Banyak pakar menganjurkan bahwa sebaiknya para manajer publik dan organisasi publik hendaknya mengembangkan ukuran-ukuran kinerja yang lebih valid, reliable, dan mudah dipahami (Hatry dkkl. 1992; Ammons 1995). Ukuran-ukuran ini lebih didasarkan pada kegiatan operasional, dan data lebih siap dikumpulkan manakala teknologi informasi dapat digunakan secara baik. Ukuran-ukuran outcome mensyaratkan adanya survey pelanggan atau masyarakat, namun terkadang tidak ada kemampuan (capacity) untuk mengumpulkan data tersebut dalam cara-cara yang valid secara keilmuan. Leithe (1997) juga menambahkan bahwa seringkali ketiadaan “cost-accounting systems” yang diperlukan untuk mengetahui biaya tiap-tiap unit. Kurangnya kompetensi teknis akan pengukuran kinerja dapat dipahami, meskipun aspek ini sering ditemui dalam berbagai literatur tradisional.

Konseptualisasi Kinerja Organisasi

Organisasi berkinerja tinggi diartikan sebagai kelompok pekerja yang mampu menghasilkan barang atau jasa yang diinginkan pada kualitas yang tinggi dengan menggunakan risorsis yang seminimal mungkin. Produktivitas dan peningkatan kualitasnya berlangsung secara kontinyu menuju kepada tercapainya misi organisasi (Popovich, 1998). Organisasi yang berkinerja tinggi adalah organisasi yang memiliki misi yang jelas, mengetahui outcome-nya, dan berfokus pada hasil (result), memberdayakan pekerjanya, memotivasi dan mendorong pegawai untuk sukses, fleksibel terhadap situasi baru, kompetitif dalam hal kinerja, merestrukturkan proses kerja untuk memenuhi kebutuhan pelanggan, dan menjaga komunikasinya dengan para pemangku kepentingan.

Kinerja organisasi dapat dipahami dengan berfokus pada faktor-faktor internal maupun eksternal organisasi. Penekanan pada faktor-faktor internal untuk menentukan kriteria kinerja, diantaranya adalah tujuan (goal) organisasi atau prosedur untuk mencapai tujuan. Menurut model “rational goal” atau “purposive-rational”, organisasi didisain untuk mencapai tujuan tertentu, yang secara formal bersifat implisit dan specified. Model ini berfokus pada tingkatan tertentu dimana yang kriteria kinerja organisasi adalah bagaimana organisasi dapat mencapai tujuannya (Etzioni 1964; Pfeffer 1982; Price 1972). Sementara pakar lain menekankan ukuran internal seperti derajat kesehatan organisasi (organizational health) (Argyris 1964; Bennis 1966; Likert 1967). Pakar lain lebih berfokus pada sistem komunikasi yang kuat dan kebijakan dan prosedur yang stabil. Juga ukuran-ukuran hubungan manusia (human relation), seperti misalnya kohesi tenaga kerja, dan pengembangan sumber daya manusia (human resources development).

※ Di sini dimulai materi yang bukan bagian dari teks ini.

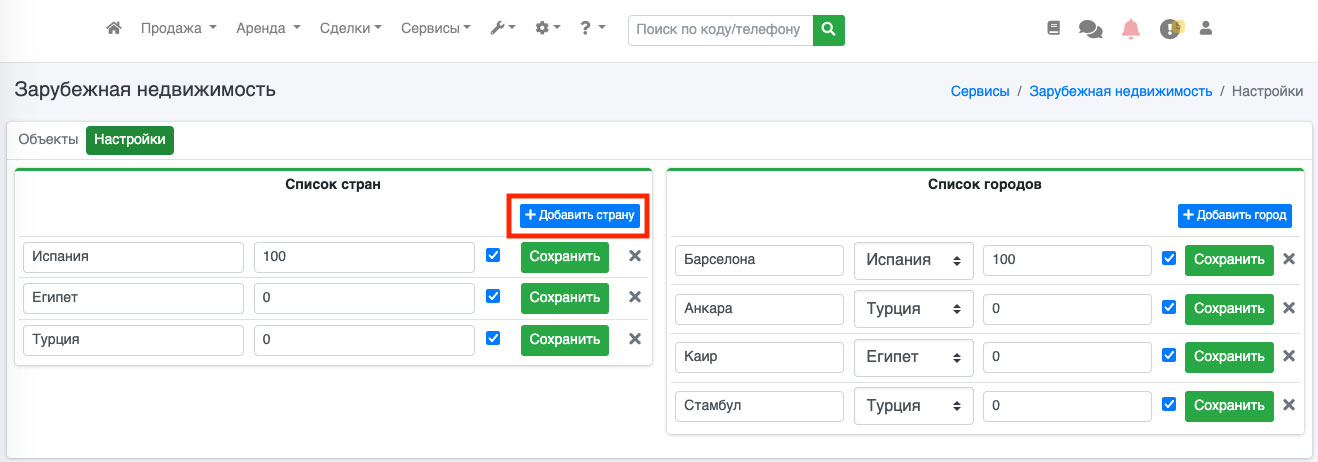
Task: Save the Анкара city row
Action: tap(1229, 309)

Secara eksternal, kinerja organisasi diukur dari relasi antara organisasi dengan lingkungannya. Model system resource yang dikembangkan oleh Seashore dan Yuchtman (1967) merumuskan kinerja sebagai kemampuan untuk mengeksploitasi lingkungan untuk mendapatkan risorsis yang terbatas dan bernilai demi mempertahankan fungsinya. Oleh karenanya, dalam konsepsi ini, input ke dalam suatu organisasi dianggap lebih penting ketimbang output karena kemampuan sebuah organisasi untuk mempertahankan risorsis yang cukup demi keberlangsungan organisasi tersebut merupakan indikator yang paling penting.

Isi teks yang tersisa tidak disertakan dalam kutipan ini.